— У Синявы. Мы — Кавказского корпуса.
— Разве с германцами так трудно воевать?
— Трудно, — отвечает хор голосов.
— Крепкий народ.
— Хитёр больно.
— Хитрее хитрого. Его не собьёшь.
— Правда это, что немцы наших раненых прикалывают?
— А как же. В приказах про это было.
— Кто собственными глазами видал, как немцы наших раненых добивают?
— Я, — выступает вольноопределяющийся. — Под Жирардовом, на германском фронте, наши окопы в восьмидесяти шагах были. Видно было все, что у них делается. Я сам видал: как доползёт до них после атаки наш солдат, они его прикладом по голове. И не раз, много раз видал.
— Добивают, ваше благородие, добивают, — подтверждает солдат с Георгием. — Я врать не буду — для чего мне? Сам своими глазами видал. Вот теперь, когда отступали из Галиции. Ранило нашего фельдфебеля в ногу. Он упал. Наскочили сзади германцы и прикололи.
— А фельдфебель где был?
— Сзади, отстал маленько. Ногу ему пулей задело.
— Что ж, он упал?
— Никак нет. Шёл сзади.
— Ну и что же?
— А германцы, вишь, сзади наскочили и штыком.
— Ты впереди был?
— Так точно. Впереди.
— Откуда ж ты знаешь?
— Слыхать было. Кричал он — фельдфебель: «Братцы, колют меня!» Я обернулся. Глядь, а он уже мертвец.
— Может быть, немцы не знали, что он ранен?
— Никак нет. Знали. Раненого завсегда видно.
— Больше ты не видал, чтобы раненых добивали?
— Как же. Не раз видал.
— Вчера вот, — снова вмешивается вольноопределяющийся, — из нашей роты душ двадцать в плен решили сдаться, а я с товарищем не схотели. Товарища снарядом убило, а я в кустах схоронился. Так я ж видал. Многие на колени падали, руки вверх подымали — просились. Всех германцы перекололи.
— И чего врёшь? — резко и неожиданно выступает солдат с небольшой бородкой, раненный в обе ноги. — Никогда герман раненых не колет... Из нашего Сальянского полка сколько пленных он подобрал. Теперь домой письма пишут: хвалят германа — во как.
— Не колют? — зло огрызается вольноопределяющийся. — А ты ещё повоюй, повоюй лучше — вот и узнаешь.
— Ас чего бы это он одних колол, а других нет? — иронически усмехается солдат с бородкой. — Никто этого не видал, чтобы герман докалывал. Одни только враки.
— А в газетах что пишут? А приказы читал?

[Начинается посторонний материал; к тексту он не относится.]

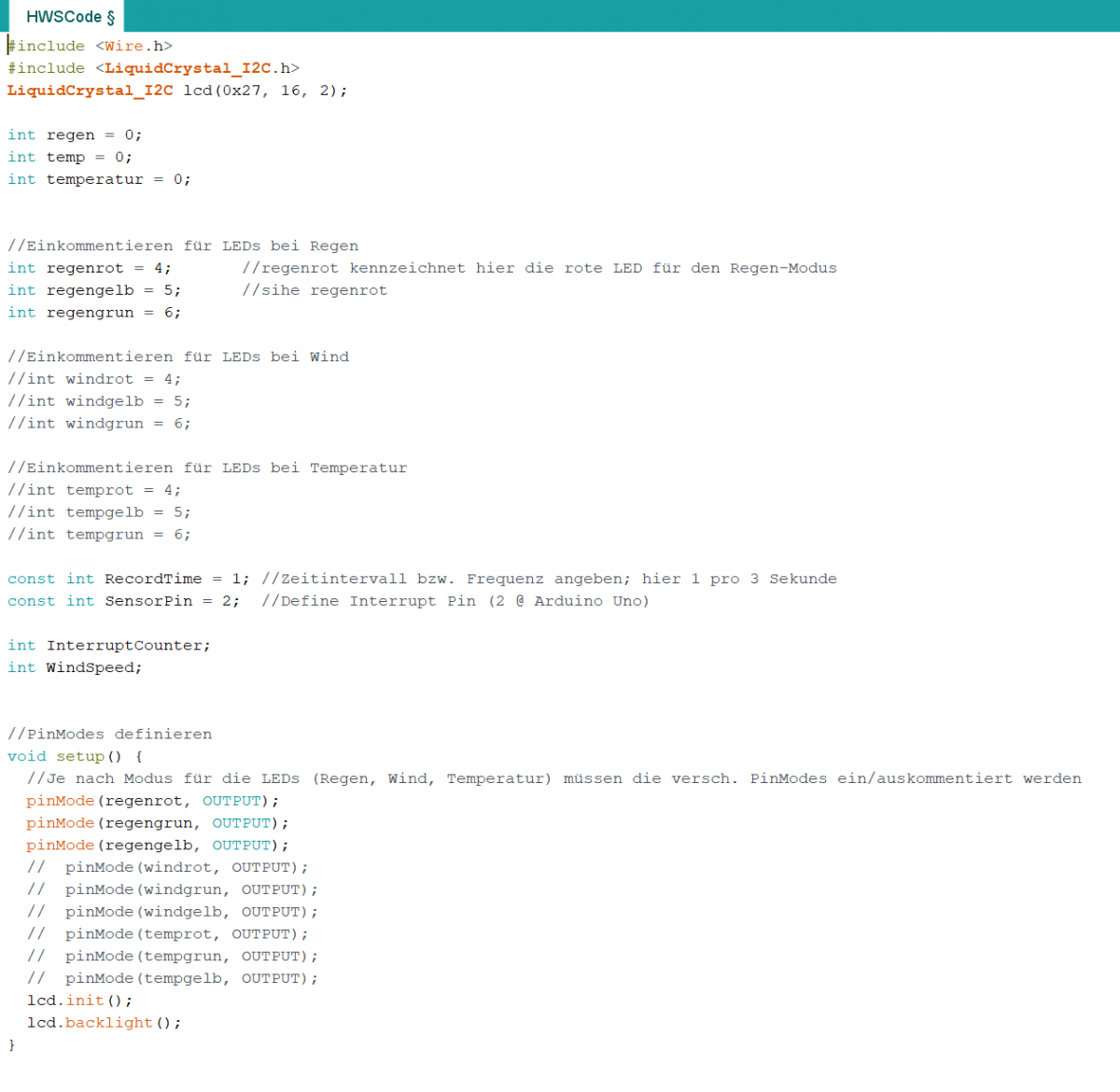Click the lcd.init() call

— В газетах врут, — раздаётся несколько голосов. — Возьмём в плен тридцать, а в газетах печатают все триста. По газетам в Германии голодом дохнут, а у каждого германа в сумке по четыре консерва. Голодаем-то мы, а не они... Газетам тоже теперь верить не всегда можно.
Из заднего угла, опираясь на большую дубину, выходит, ковыляя, солдат, с загорелым наглым лицом и трескучим нахальным голосом:
— Это кто говорит: в приказах не сказано? Сказано либо не сказано, а про то, добивают ли немцы, меня спроси! Ещё как добивают, сволочи! А у меня-то нога отчего разворочена? Я до пулемётчика добрался. В пятнадцати шагах разрывной пулей скосил. Так икру на две порции и разворотило. Что ж, я бы ему молчал? Добрался бы только — десять раз убил бы. Шкуру спустил бы, хоть раненный, хоть сто раз раненный. Он, подлец, как хороший картёжник, — все двадцать одно выбрасывает, — так он своим пулемётом народ режет. Провёл — и срезал, как бритвой. Как водой поливает пулями. Дерево возле пулемёта стояло. Раз провёл — в нем шестнадцать пуль одна за другой сидят.

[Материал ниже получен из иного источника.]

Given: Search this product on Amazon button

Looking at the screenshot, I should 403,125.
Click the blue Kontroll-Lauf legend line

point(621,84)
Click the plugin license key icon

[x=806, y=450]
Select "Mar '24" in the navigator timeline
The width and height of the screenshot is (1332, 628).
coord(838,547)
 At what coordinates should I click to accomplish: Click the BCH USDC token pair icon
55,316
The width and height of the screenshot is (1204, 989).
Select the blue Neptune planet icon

— Ну и чего ж? — прерывает рослый солдат. — Тебя, что ль, докалывал?
— Я бы его доколол! Я хоть и разжалованный в пехоту, а все же казак. Козуля — по-ихнему. А ты вот слушай! Ранило меня прямо, как топором, пополам разрубило. Упал я и в кусточки пополз. Вижу: солдатик лежит. Посторонись, говорю, земляк. Толкнул его, дёрнул... А у него-то стаканом вся голова разбита, и мозги наружу вывалились. Только прилёг я, слышу: стонет солдатик. Подошёл к нему германец и давай карманы обшаривать. Потом начал переворачивать. Не знаю, сказал ли чего солдатик, либо крикнул, только герман как хватит его прикладом — и пошёл.
— Ну, есть сволочи и промеж них и промеж нашего брата, — брезгливо выдавил черноусый хмурый солдат. И потом добавил с оттенком почтения: — Что нам не бреши, а немцы — народ образованный.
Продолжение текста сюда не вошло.